In 1978, the first unsolicited e-mail was sent, to hundreds of users of the government computer network Arpanet. The phenomenon would later be demarkated as "spam" and revered as one of the most lucrative and controversial trends in Internet history.
Immediately after the message was sent, complaints were rampant and the sender was attacked by Arpanet, though he was not charged with a crime.
Gary Thurek was a marketing employee with the Digital Equipment Corporation, which went under and was sold to Compaq in 1998. Little did he know he'd make it into the history books, and is remembered every five years or so around this time.

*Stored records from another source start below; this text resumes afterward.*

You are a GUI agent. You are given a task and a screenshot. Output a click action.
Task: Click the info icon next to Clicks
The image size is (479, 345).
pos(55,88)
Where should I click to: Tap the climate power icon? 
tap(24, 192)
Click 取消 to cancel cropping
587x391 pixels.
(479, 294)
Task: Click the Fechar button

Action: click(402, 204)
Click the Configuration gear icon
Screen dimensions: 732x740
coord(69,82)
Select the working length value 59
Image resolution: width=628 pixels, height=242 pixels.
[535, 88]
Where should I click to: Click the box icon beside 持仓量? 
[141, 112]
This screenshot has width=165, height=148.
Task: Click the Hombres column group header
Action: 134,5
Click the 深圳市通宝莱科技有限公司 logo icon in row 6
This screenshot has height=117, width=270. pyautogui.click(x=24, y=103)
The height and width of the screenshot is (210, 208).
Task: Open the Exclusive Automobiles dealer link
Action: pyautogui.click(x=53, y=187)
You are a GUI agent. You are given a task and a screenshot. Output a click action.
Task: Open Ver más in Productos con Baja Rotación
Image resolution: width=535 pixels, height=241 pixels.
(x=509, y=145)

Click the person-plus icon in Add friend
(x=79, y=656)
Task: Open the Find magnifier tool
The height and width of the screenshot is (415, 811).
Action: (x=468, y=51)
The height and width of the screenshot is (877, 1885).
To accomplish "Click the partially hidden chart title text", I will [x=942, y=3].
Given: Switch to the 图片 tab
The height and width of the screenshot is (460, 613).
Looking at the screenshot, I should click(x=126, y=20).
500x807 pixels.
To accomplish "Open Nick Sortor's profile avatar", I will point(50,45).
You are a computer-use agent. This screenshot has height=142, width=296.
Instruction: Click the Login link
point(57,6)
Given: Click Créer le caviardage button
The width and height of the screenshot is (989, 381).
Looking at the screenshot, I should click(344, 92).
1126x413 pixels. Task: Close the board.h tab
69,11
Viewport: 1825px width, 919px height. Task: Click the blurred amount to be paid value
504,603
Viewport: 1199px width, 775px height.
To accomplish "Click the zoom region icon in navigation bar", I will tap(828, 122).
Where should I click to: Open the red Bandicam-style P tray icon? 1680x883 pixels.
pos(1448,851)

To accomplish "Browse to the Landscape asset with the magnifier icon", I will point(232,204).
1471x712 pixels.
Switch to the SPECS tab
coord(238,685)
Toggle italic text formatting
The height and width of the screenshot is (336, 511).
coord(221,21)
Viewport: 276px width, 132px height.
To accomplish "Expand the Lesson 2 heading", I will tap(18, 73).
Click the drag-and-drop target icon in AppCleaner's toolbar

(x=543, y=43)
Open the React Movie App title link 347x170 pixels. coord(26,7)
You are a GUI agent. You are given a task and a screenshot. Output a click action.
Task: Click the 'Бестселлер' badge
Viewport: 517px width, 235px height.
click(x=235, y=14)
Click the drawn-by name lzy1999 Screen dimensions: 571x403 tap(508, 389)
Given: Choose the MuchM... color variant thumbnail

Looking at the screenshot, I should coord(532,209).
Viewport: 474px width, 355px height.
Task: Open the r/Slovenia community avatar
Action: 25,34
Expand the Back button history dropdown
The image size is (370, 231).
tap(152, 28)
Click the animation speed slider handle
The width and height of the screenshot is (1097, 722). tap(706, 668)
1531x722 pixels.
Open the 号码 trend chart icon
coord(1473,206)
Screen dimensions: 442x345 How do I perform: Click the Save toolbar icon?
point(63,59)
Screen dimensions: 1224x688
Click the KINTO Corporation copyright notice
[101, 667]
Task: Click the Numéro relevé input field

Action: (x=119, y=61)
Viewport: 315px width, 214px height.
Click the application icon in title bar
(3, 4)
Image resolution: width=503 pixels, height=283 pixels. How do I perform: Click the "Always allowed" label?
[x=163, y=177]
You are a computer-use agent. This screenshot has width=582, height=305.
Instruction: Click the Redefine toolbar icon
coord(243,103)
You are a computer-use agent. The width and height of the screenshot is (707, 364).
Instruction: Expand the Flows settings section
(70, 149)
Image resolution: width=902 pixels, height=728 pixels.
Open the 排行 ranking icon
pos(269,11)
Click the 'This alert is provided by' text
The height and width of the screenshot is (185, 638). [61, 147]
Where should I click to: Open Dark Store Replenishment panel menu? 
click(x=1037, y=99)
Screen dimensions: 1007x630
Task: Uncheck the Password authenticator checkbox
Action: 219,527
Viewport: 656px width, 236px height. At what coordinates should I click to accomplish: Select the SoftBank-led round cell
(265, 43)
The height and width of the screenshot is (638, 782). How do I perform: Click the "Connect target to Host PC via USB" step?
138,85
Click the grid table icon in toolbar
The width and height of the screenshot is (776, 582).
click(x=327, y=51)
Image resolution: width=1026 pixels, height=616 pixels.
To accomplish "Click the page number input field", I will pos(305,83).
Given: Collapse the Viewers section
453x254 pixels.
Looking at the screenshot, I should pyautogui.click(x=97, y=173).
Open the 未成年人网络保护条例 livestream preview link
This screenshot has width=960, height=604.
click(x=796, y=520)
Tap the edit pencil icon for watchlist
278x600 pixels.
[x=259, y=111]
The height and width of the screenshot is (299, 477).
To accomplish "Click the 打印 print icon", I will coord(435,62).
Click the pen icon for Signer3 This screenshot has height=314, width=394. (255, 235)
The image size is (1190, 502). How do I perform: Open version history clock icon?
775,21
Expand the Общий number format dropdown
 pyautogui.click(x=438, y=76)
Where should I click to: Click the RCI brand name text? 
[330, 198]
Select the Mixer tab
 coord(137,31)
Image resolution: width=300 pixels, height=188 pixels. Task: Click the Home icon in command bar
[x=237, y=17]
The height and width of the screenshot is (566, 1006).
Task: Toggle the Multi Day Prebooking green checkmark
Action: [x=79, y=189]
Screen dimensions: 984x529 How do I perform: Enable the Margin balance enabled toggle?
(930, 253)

The origin of the word "spam" to mean unsolicited messages is somewhat muddled. However, according to influential blogger Brad Templeton, it is generally believed to be linked to the Monty Python sketch in which characters would repeatedly sing the word "spam" to annoy everyone else in the skit.
In the early 1990s, when online message boards were quickly populating, one fad that emerged was to send the words to Python's spam song to numerous people at once. Thus, "spam" quickly became associated with any mass posting.
Others suggest that the acronym was purposefully created to stand for "single post to all messagebases," though that's widely debunked as a "backronym," an acronym meaning attached to a word after it has already become ingrained in popular culture.
In 2003, Congress passed the CAN-SPAM (Controlling the Assault of Non-Solicited Pornography and Marketing) Act, officially controlling the out-of-control spamming industry. It requires individuals and companies to meet certain requirements before they can send out mass e-mails, and they must give users the ability to opt out of future mailings.
After the law went into effect, in 2004, Bill Gates said he believed the Internet would be spam-free by 2006. By some estimates it still accounts for as much as 90% of all e-mail sent.
The most common use of spamming is to sell or advertise a product, in the hopes that some people reading the message would bite. The cost of sending out a million e-mails is minimal, and the potential return, even if just 1% responds, is appealing to professional spammers.
Other uses of spam have triggered investigations from the Securities and Exchange Commission as people send out e-mails claiming that certain penny stocks will shoot up. This gets a bunch of users to buy the stock, making the price artificially inflate, and then the spammers sell while it's at a premium.
There have been some notable spam prosecutions in the US, and a handful have even received jail or prison time. However, hundreds of spammers continue to carry out their work untouched.
"So long as email is still usable, I think spam is just going to be some of the necessary background noise. I think there are enough methods that bad guys could use to continue to pump out spam for years to come that we're still going to be stuck with it for awhile," said John Aycock in a New Scientist online article.
Hormel's "Spam" food product has a much-discussed 50-year shelf life. It looks like electronic "spam" will last much longer.